Whipping your data into shape with SAS : Day 2 Fixing Errors & Identifying Input Datasets
Last post, we happily uploaded our data, read it into SAS using a combination of SAS utilities and coding, decided all was lovely and used this code to concatenate the 4 datasets.
DATA allplants ;
set import1 – import4 ;
IF you get an error at this point, what should you do?
Let’s say you get the error below?
118
119 Data allplants ;
120 set import1 – import4 ;
ERROR: Variable Finance_Commission___Interest_Co has been defined as both character and numeric.
121 run ;
This is one of those examples where you can be too clever. We aren’t going to use this variable in the analysis so let’s just drop it. Ask yourself, do I need this variable? If the answer is , as in this case, no you don’t, just drop it.
- The (drop =) after the dataset name will drop the variable you list.
- The (in = a) creates a temporary variable, a, that is true of the record comes from the dataset import1 and false otherwise.

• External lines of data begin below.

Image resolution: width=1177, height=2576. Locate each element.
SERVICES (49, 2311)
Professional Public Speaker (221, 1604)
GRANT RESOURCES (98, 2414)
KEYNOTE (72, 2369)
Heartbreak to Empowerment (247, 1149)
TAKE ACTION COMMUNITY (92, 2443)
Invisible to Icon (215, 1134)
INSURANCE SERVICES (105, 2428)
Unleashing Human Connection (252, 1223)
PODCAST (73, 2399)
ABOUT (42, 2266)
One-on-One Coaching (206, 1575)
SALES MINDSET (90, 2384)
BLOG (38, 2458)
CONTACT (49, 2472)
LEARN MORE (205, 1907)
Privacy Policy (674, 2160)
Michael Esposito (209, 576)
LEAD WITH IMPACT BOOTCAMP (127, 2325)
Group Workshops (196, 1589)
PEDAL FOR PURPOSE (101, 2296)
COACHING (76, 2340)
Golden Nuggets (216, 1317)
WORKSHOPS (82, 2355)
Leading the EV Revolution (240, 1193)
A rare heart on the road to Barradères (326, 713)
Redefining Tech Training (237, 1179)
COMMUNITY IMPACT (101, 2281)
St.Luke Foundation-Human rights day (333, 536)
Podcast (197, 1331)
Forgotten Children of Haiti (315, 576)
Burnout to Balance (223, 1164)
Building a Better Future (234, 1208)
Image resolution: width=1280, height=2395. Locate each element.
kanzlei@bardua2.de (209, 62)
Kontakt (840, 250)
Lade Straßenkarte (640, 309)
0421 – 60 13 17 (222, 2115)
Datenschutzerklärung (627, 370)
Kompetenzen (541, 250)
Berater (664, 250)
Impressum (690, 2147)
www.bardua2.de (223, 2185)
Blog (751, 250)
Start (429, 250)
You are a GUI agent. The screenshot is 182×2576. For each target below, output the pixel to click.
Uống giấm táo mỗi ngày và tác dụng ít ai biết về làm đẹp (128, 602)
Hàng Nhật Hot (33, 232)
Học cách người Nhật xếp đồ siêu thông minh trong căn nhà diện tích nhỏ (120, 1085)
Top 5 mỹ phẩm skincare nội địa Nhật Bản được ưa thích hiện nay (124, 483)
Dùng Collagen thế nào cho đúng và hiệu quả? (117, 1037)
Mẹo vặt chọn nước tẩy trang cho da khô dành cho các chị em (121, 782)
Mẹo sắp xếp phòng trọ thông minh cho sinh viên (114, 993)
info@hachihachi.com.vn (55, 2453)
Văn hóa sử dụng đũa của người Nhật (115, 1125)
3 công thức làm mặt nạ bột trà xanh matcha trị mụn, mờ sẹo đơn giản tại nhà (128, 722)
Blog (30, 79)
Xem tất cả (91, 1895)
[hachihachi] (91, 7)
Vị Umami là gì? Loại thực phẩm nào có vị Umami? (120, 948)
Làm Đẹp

- Since both options go in parentheses after the data set name you include both of these in the same set of parentheses.
- Now that you have the variables denoting the source dataset , you can use those in IF-THEN-ELSE statements like any other variable.
Data allplants ;
set import1 (drop =Finance_Commission___Interest_Co in=a)
import2 (drop =Finance_Commission___Interest_Co in=b)
import3 (drop =Finance_Commission___Interest_Co in=c)
import4 (drop =Finance_Commission___Interest_Co in = d);
if a then group = “student” ;
else if b then group = “control” ;
else if c then group = “devloper” ;
else if d then group = “testcase” ;
run ;
Now we’ve dropped the troublesome variable and have a group variable based on the source.
So, this code SEEMS like it should work and the data are all good. We look at the log and see no errors, but maybe we should take some more steps just to be safe.